Landscape Memories

Individual Slide Show

We all have memories of landscapes that we have experienced. These memories are often more a remembered beauty of a place, rather than a faithful pictorial representation. We often remember these landscapes because they have evoked a particular feeling experienced at the time. It is this idea that this series of works seeks to evoke through color and compositional relationships.

These images have been sourced from the imagination. Some artists of the past have encouraged the idea of stepping outside the studio and into the plein air. These works instead tap into a more personal resource of imagery.

They where first conceived by closing my eyes and observing remembered impressions of a collective place.
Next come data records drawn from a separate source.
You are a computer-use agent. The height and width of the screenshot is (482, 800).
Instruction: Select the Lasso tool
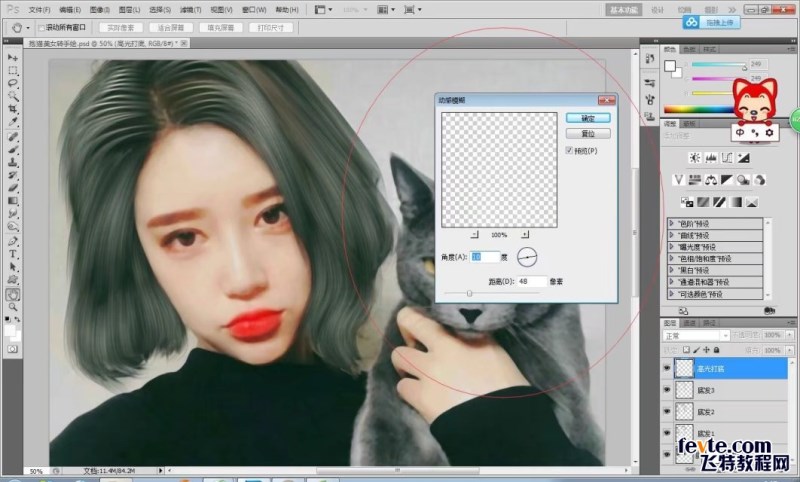pyautogui.click(x=13, y=84)
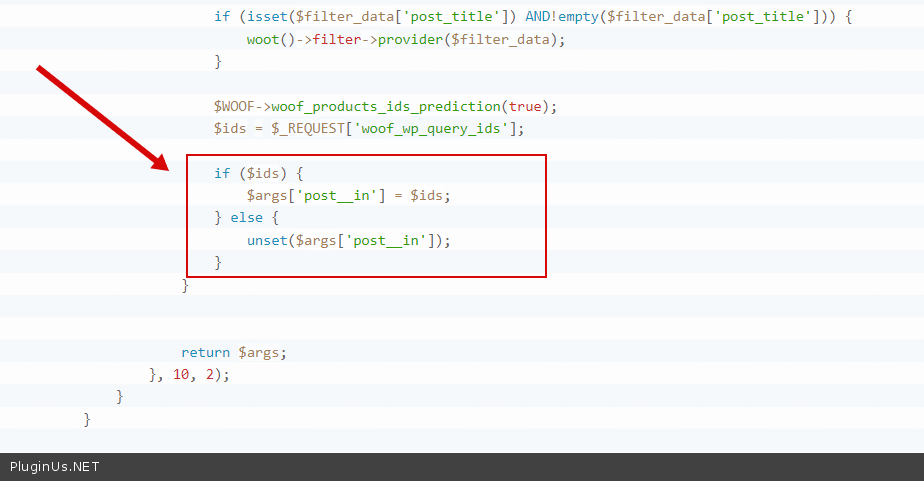Click the last closing brace above the footer
The width and height of the screenshot is (924, 481).
(x=87, y=420)
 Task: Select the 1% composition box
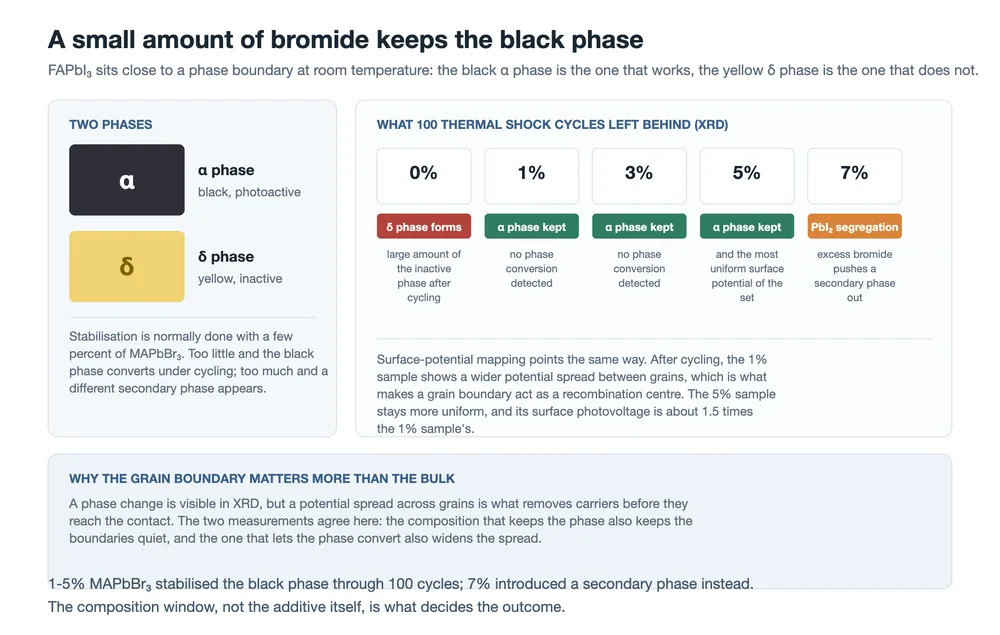coord(532,176)
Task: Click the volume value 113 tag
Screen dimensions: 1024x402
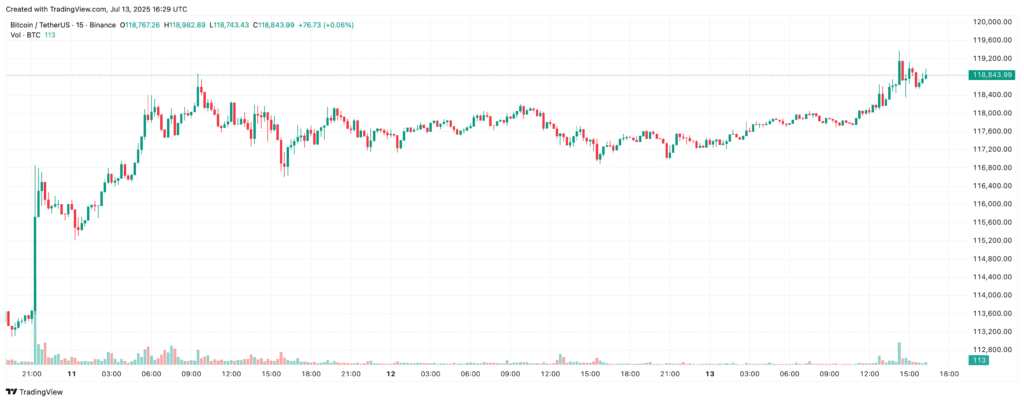Action: pos(980,360)

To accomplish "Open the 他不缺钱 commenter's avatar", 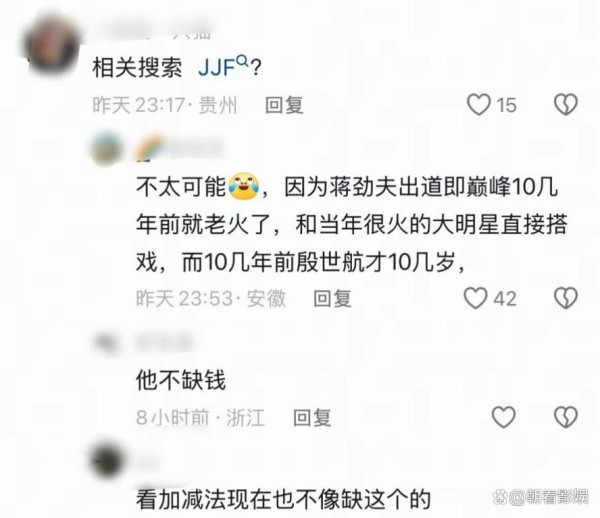I will pyautogui.click(x=105, y=341).
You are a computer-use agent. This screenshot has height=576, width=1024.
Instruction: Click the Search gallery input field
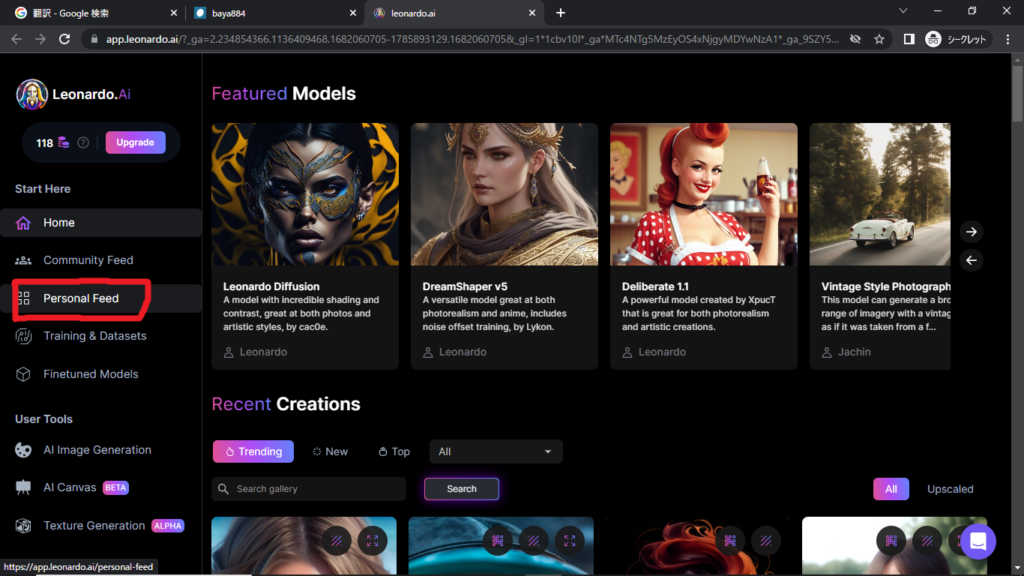pyautogui.click(x=309, y=489)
Upon opening my eyes, I then sketched these impressions into the computer.

The 3D Computer Graphic (3DCG) medium was then ideal to further develop these images. 3DCG enables the ability to develop an image from a sketch - like a painting - coupled with the detail of a virtual camera.

Each sketch was then modeled in the computer - extruding a two dimensional impression into a third representational dimension. A virtual camera and lights were added, and flat-planed 'Tonal Sketches' were rendered. These images severed as a study for tonal weight and how they best conveyed the essence of the original idea.

The images were then further developed into color sketches. Each landscape element was assigned a color. Like an abstract painting the effect was studied of how hue, saturation and complementary contrasts could be used to set elements against each other. All in such a way as to evoke the emotions originally intended from the first sketches.

Lastly, a period of research was undertaken to familiarize and experiment with current technological developments in 3DCG. Looking at, for example, how to reproduce physically based reflections off ocean waves. Also, how Chaos Theory and Fractals have contributed to the idea of an ordered randomness to nature. How a single recursive formula can be used to create clouds, terrain, and trees just as a single melody can be used to construct an entire symphony.

These images can be experienced on many levels: From the technical technique, to landscapes as a memory. What would be most rewarding is to experience these images at their most simplest - the sharing with others of a special place.